The Chinese Olympic Committee nominated Beijing as the candidate city for the 2022 Winter Olympics on November 3, 2013. In addition, Zhangjiakou is the joint city for the bidding. Zhangjiakou is located 190 km northwest of Beijing.

==Previous bids==
Beijing bid to host the 2000 Summer Olympics, but lost out to Sydney. Beijing went on to successfully bid for and host the 2008 Summer Olympics.

===Previous bids from other Chinese cities===
Harbin bid to host the 2010 Winter Olympics but failed to become a candidate city. Vancouver was ultimately awarded the 2010 Winter Olympics. Harbin also bid to host the 2012 Winter Youth Olympics but failed to become a candidate. Innsbruck ultimately won the right to host the 2012 Winter Youth Olympics.

Nanjing successfully bid to host the 2014 Summer Youth Olympics.
# # # # # # #
* _Exercises_
**A)** According to the passage on Beijing's bid for the 2022 Winter Olympics, where is Zhangjiakou located relative to Beijing?
**B)** Extend the passage on Beijing's bid for the 2022 Winter Olympics, picking up after its final sentence.

* _Source data_
# # # # # # #
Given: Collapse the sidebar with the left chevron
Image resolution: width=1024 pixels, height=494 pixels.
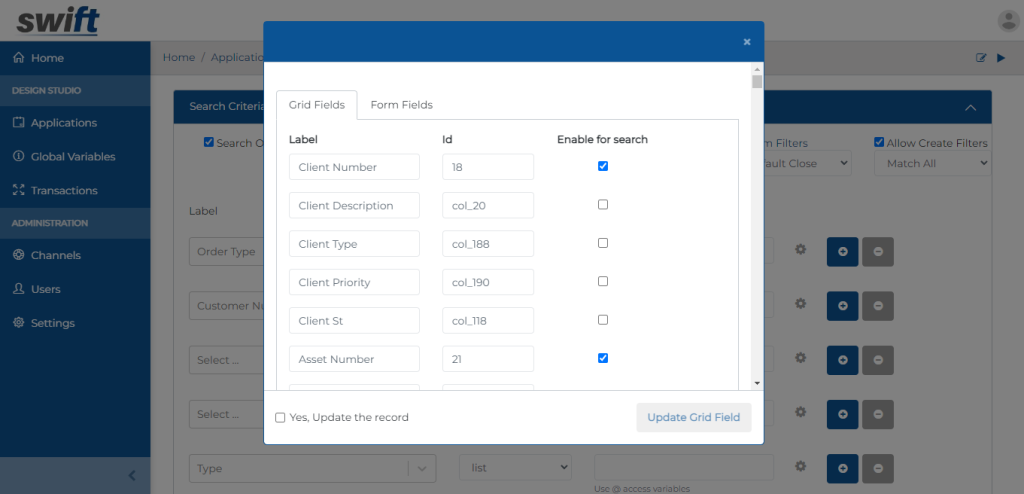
# # # # # # #
* _Outputs by task_
**A)** Zhangjiakou is 190 km northwest of Beijing.

**B)**
==Venues==

The Beijing Olympic Games Bidding Committee unveiled the gymnasium layout plan for the 2022 Winter Olympic Games on 20 February 2014: five ice events will be held at the Olympic center, the Capital Indoor Stadium and the Beijing Wukesong Sports Center. Competitions for luge, bobsleigh and alpine skiing will be held in Xiaohaituo Mountain area northwest of Beijing, 90 kilometers away from downtown. All other skiing events will be held in Taizicheng Area in Chongli District, Zhangjiakou, 220 kilometers away from downtown of Beijing and 130 kilometers away from Xiaohaituo Mountain Area.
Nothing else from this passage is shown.